用于体内合成3’SL的新型唾液酸转移酶的制作方法

本发明涉及唾液酸化人乳寡糖(hmo)的生产，特别是3’-唾液酸基乳糖(3’sl)的生物合成生产，以及适用于所述生产的基因工程细胞。

背景技术：

1、设计和建造细菌细胞工厂以生产唾液酸化人乳寡糖(hmo)，特别是更复杂的唾液酸化人乳寡糖(hmo)，对于为未来更复杂的产物提供创新和可扩展的解决方案至关重要。

2、为此，合理的菌株工程原理通常应用于单个细菌细胞。
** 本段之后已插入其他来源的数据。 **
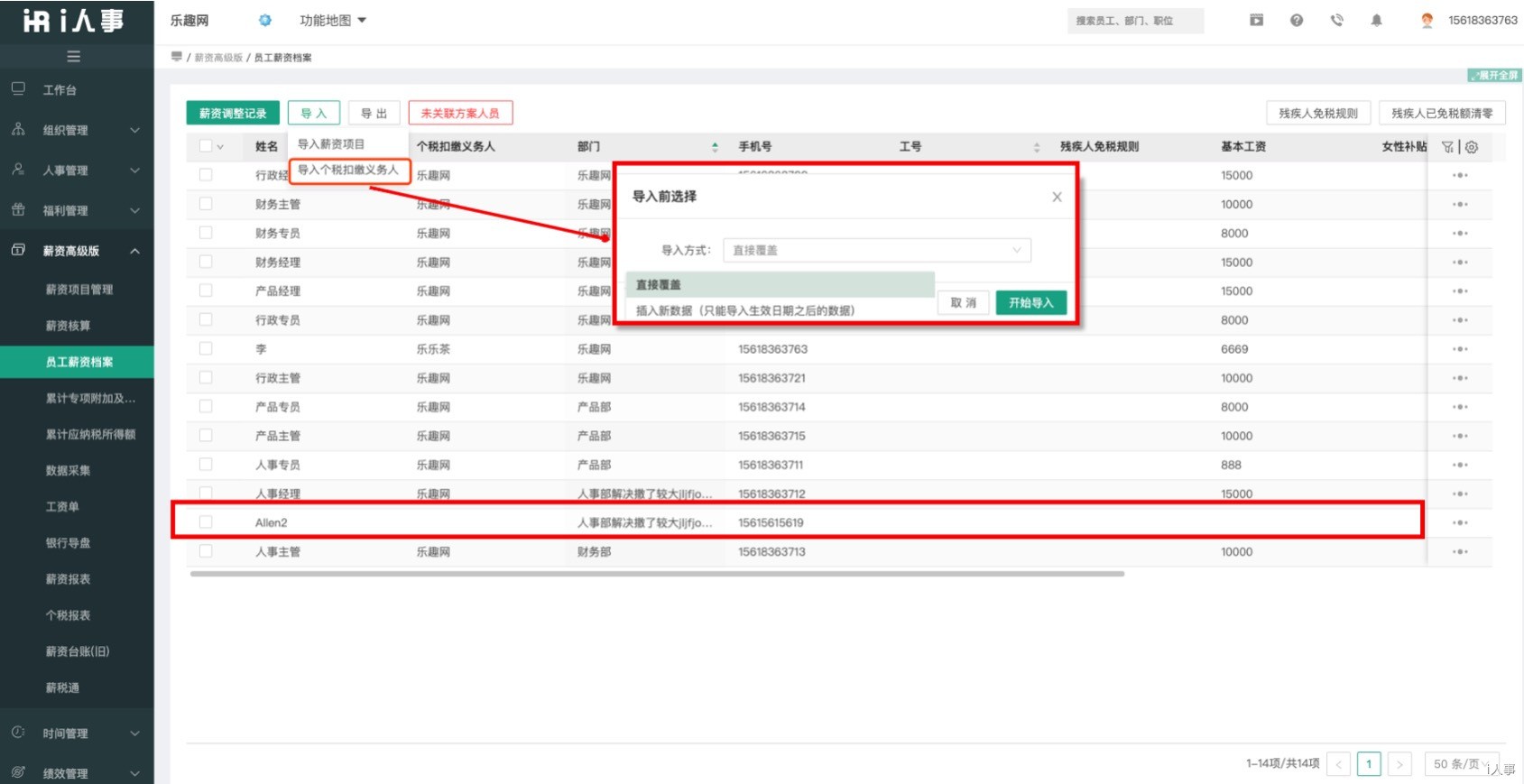Image resolution: width=1524 pixels, height=784 pixels.
Task: Click the notification bell icon
Action: (x=1376, y=21)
这些原理通常指a)向宿主引入所需的生物合成通路，b)所需反应中作为供体所需的相关活性糖的细胞池的增加，c)通过天然乳糖渗透酶lacy增强乳糖输入和d)引入合适的糖基转移酶，以促进唾液酸化寡糖的生物合成生产(参见bych等人2019,current opinion in biotechnology 56:130–137)。

3、wo2007/101862公开了使用例如来自脑膜炎奈瑟菌(neisseria meningitidis)的α-2,3-唾液酸转移酶nst结合neubca基因的表达以生产cmp-neu5ac来生产唾液酸化hmo。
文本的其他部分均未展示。